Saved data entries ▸
************

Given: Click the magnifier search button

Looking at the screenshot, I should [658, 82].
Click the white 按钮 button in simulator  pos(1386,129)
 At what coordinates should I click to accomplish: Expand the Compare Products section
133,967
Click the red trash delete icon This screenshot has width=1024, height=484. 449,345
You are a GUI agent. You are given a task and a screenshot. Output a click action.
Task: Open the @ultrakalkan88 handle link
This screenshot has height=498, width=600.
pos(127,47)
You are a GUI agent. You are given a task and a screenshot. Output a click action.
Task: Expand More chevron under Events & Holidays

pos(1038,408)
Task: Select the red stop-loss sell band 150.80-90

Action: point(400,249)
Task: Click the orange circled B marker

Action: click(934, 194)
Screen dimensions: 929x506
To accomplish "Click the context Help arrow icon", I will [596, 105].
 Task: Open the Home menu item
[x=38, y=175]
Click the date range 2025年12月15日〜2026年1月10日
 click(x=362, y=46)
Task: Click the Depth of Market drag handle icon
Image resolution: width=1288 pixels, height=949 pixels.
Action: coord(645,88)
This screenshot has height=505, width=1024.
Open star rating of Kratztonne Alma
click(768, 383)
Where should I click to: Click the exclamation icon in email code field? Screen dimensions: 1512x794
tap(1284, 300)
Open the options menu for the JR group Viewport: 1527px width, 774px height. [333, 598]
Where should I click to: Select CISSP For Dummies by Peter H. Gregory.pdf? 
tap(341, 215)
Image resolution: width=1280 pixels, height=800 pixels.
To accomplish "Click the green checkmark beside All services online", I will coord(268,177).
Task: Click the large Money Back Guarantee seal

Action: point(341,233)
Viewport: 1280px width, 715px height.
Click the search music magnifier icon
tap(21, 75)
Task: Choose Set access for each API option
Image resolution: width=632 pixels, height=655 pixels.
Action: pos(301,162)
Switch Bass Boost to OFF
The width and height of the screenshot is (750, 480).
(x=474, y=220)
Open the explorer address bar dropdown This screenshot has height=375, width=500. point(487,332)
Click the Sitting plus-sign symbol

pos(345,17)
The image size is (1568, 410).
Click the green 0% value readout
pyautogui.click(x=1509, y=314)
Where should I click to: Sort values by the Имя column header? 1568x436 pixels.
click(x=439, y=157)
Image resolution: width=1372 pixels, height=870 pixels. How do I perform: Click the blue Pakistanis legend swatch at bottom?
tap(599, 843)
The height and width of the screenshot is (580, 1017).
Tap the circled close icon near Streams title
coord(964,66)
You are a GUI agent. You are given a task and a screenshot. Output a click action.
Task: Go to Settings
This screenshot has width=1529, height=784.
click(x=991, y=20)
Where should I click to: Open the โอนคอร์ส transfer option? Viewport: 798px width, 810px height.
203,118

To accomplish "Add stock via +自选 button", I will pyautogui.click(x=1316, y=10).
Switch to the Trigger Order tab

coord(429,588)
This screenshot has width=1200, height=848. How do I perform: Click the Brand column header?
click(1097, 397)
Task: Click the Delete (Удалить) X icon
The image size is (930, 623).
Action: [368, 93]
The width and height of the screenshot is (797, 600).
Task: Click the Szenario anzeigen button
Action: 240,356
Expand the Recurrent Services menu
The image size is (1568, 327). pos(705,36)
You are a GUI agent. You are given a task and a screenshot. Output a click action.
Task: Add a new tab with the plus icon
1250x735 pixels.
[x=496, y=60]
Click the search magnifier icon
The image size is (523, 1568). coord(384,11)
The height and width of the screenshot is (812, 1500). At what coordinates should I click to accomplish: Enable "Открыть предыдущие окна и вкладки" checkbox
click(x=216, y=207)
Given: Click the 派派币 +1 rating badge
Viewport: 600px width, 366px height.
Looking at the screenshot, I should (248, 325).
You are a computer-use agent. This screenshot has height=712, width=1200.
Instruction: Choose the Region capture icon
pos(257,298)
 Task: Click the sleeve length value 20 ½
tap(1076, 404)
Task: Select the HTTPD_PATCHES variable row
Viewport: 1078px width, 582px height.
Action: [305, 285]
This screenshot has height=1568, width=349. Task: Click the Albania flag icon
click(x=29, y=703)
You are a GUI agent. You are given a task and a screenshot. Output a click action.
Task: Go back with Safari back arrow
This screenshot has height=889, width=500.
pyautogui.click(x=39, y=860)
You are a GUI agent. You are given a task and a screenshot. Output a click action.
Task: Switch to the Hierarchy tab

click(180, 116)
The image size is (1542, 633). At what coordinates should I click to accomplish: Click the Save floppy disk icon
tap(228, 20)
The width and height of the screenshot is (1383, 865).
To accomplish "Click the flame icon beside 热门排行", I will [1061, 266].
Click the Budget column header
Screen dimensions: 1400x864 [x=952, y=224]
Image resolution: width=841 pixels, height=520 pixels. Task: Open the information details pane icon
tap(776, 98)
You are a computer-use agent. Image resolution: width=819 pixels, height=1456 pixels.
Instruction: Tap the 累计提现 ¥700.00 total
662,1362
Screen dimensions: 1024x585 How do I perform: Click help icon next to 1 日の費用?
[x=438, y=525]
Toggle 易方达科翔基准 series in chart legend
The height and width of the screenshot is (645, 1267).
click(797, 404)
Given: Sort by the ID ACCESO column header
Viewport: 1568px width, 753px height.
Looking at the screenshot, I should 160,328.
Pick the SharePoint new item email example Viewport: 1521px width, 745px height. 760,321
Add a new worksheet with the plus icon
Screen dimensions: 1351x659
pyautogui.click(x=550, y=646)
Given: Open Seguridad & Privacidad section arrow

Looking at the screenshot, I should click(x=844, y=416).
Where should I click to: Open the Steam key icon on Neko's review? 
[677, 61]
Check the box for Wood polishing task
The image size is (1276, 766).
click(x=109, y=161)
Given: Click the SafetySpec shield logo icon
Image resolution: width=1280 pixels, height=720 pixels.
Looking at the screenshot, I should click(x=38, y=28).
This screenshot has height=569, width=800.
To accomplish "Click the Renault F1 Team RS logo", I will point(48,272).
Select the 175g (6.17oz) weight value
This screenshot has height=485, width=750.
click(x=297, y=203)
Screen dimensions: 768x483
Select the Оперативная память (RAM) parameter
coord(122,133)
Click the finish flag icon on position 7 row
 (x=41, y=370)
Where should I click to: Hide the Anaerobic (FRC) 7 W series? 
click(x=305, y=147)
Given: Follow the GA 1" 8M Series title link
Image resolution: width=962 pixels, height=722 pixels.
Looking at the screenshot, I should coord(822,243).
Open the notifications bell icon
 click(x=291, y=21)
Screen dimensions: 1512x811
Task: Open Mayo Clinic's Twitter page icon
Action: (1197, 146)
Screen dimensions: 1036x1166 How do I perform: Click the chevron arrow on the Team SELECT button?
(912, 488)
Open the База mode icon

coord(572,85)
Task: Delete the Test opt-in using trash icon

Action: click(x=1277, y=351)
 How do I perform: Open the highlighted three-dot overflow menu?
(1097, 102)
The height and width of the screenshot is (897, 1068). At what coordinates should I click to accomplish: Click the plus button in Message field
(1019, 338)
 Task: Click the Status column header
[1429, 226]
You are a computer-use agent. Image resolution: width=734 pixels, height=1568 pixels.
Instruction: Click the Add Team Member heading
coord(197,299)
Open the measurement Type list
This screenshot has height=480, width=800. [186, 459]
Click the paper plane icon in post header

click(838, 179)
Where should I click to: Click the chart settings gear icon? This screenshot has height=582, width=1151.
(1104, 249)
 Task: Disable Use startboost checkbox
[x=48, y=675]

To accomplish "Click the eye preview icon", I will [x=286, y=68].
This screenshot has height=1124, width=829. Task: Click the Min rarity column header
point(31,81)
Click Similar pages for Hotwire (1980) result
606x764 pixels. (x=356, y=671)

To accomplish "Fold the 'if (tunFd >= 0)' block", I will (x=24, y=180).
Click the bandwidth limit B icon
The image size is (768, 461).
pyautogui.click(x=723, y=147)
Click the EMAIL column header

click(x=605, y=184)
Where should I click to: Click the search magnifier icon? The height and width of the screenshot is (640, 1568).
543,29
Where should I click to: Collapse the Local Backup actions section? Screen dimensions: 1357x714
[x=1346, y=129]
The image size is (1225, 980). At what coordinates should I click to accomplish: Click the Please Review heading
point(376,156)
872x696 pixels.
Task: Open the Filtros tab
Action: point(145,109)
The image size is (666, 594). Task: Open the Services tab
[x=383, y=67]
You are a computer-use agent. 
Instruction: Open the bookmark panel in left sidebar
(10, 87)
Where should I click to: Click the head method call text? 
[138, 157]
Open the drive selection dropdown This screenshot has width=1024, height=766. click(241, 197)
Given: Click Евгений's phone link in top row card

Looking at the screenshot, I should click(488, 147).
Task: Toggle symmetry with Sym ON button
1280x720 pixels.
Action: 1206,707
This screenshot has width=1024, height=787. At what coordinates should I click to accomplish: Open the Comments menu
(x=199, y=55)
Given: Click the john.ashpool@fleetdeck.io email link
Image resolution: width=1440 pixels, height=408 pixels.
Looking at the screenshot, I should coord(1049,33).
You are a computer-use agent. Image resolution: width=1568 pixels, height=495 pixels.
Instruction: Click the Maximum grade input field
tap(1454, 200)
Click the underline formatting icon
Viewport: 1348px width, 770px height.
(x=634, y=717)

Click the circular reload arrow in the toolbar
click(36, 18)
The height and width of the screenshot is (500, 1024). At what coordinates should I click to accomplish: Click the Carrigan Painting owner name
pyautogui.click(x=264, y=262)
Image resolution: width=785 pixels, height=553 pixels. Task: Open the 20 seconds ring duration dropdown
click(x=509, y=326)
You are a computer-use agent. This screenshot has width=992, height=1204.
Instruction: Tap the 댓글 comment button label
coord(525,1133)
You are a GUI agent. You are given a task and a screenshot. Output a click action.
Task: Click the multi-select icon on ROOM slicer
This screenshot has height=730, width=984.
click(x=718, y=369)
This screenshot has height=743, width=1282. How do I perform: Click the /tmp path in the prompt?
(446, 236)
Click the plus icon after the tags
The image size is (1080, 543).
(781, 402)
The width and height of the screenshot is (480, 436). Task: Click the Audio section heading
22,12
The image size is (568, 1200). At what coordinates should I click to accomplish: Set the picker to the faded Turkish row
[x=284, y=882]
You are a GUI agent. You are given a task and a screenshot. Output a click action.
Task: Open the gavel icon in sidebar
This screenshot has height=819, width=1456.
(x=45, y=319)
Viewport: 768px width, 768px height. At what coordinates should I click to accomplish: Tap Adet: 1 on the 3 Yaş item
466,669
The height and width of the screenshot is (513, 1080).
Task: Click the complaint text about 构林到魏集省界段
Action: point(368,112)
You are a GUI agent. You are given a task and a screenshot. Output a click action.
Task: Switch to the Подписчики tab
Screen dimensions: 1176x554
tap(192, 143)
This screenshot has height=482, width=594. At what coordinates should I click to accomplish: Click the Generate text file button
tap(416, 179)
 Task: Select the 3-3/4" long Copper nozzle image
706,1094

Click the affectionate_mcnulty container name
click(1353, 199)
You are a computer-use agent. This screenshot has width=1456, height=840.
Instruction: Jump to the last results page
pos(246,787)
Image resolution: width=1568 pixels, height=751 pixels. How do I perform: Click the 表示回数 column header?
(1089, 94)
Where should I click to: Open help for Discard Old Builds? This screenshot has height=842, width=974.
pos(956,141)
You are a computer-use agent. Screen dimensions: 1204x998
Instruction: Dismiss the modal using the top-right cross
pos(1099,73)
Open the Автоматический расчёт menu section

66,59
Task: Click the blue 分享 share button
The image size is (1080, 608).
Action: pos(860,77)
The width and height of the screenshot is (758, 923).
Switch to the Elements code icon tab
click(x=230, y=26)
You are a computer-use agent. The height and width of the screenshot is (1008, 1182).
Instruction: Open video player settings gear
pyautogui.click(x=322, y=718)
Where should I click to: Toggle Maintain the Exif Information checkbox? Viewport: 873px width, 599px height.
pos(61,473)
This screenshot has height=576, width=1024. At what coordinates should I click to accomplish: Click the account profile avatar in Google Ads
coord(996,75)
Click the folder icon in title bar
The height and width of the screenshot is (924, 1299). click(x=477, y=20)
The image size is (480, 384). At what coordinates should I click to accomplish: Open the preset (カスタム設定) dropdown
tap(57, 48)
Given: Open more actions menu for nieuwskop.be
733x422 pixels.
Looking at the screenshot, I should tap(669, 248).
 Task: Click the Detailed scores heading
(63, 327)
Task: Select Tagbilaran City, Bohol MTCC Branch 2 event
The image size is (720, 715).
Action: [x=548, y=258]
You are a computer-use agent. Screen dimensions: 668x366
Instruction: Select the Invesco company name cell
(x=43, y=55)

************

Work instruction ▸
Which lines of the data contain the word "handle"? Copy each one.

Written response ▸
Task: Open the @ultrakalkan88 handle link
Task: Click the Depth of Market drag handle icon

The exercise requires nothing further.